Im Anschluss verbreiteten sich im Internet Gerüchte, Gutjahr sei ein Agent des israelischen Geheimdienstes. Er sei vorab über den Anschlag informiert gewesen, hieß es. Gutjahr, seine Frau und seine Tochter erhielten Drohungen per YouTube, auf Facebook, via Twitter und E-Mail. Der „Mob im Netz“ verfolge ihn. Er wollte zuerst nicht darauf reagieren. Aber das Schweigen verschärfte den Hass laut Gutjahr weiter.
Er sprach zum Thema „Datenhighway to Hell – Parallelwelten im Internet“. Der Ton in den sozialen Netzwerken verschärfe sich. Wo es früher die Schweigespirale gab, gebe es im Internet eine „Schreispirale – der Lauteste gewinnt“, sagte Gutjahr.
Teils könnten die Macher der unterschiedlichen Plattformen nicht mehr Herr über ihre Produkte werden. So wurden etwa falsche Todesmeldungen über den Facebook-Gründer Mark Zuckerberg über das Portal verbreitet. Der Amerikaner habe „eine Maschine, die er erschaffen hat, nicht mehr unter Kontrolle. […] Mark Zuckerberg hat den Geist, den er aus der Flasche gelassen hat, nicht mehr im Griff“.
Auch Microsoft ließ vor einiger Zeit einen Chat-Bot namens „Tay“ mit Künstlicher Intelligenz an den Start gehen. Dieser sollte sich selbst beibringen, wie man in den sozialen Netzwerken kommuniziert und sich von anderen Nutzern Sprache und Umgangston aneignen. Innerhalb eines Tages entwickelte sich das Programm zu einem „rassistischen und hasserfüllten Bot“, sodass Microsoft diesen wieder offline stellte. Das Beispiel von „Tay“ führte Gutjahr als weiteren Beleg des Kontrollverlusts der Social-Media-Konzerne über ihre Plattformen an.
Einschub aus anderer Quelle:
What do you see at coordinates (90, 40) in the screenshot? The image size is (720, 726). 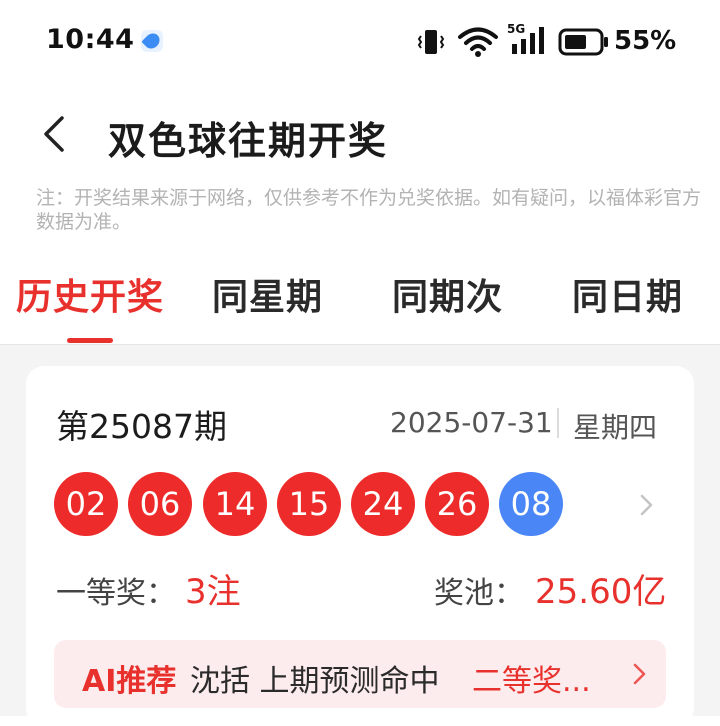 I see `status-time: 10:44` at bounding box center [90, 40].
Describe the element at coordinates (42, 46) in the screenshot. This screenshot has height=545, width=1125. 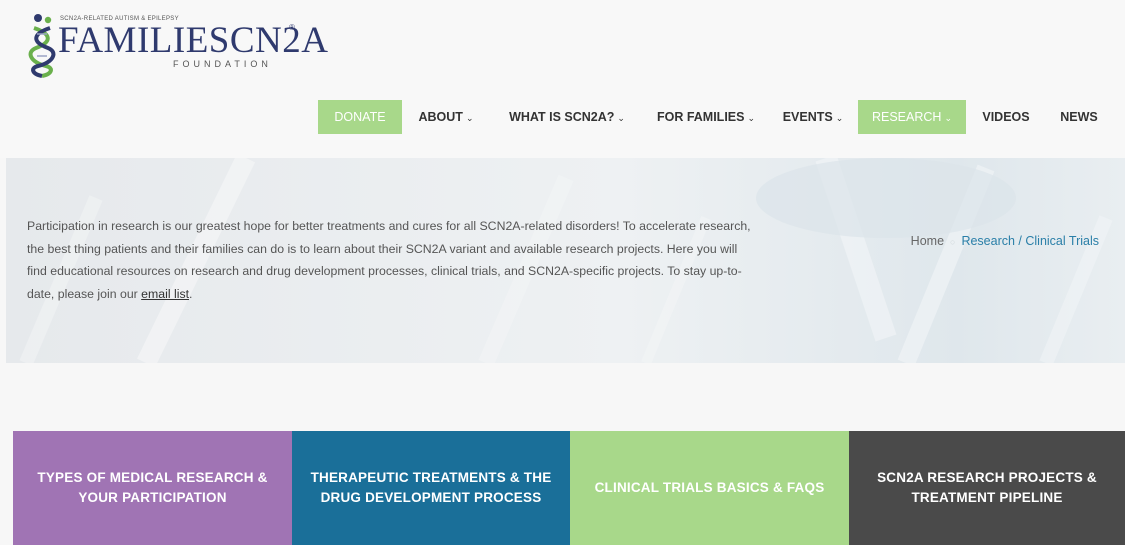
I see `dna-helix-logo-icon` at that location.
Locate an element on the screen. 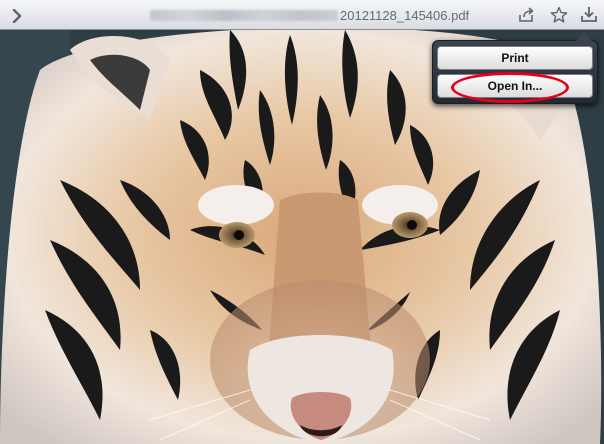 This screenshot has width=604, height=444. download-tray-icon is located at coordinates (589, 14).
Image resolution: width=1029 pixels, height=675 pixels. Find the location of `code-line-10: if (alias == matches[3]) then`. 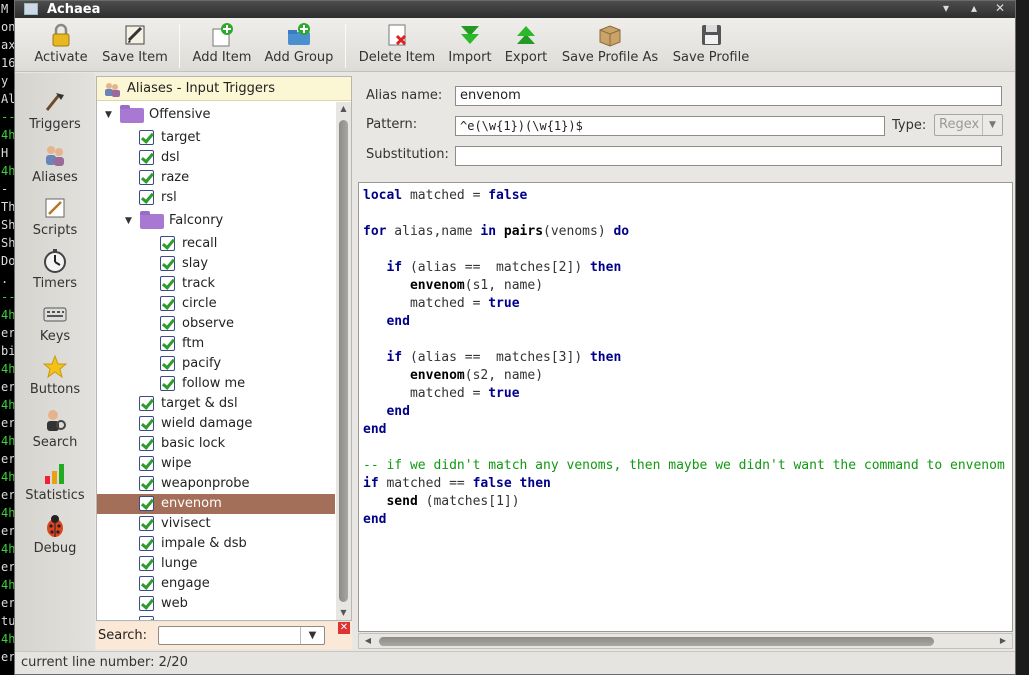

Bei Themen Islam und AfD „geht es rund“
Der Ratsvorsitzende der Evangelischen Kirche in Deutschland, Heinrich Bedford-Stohm, wies in einer sich an den Vortrag anschließenden Diskussion auf das Doppelgebot der Liebe hin. Dieses setze voraus, dass sich Menschen in den anderen hineinversetzten.
Der bayerische Landesbischof mache online selbst die Erfahrung, dass „es rund gehe“, wenn er sich über den Islam oder die AfD äußere. Wenn Bedford-Strohm dann die Menschen persönlich treffe, reagierten diese meist anders. Es sei deswegen wichtig, „klar Flagge zu zeigen“, aber auch „dass man echte Menschen sieht“. Er plädierte für direkte Begegnungen statt virtuelle.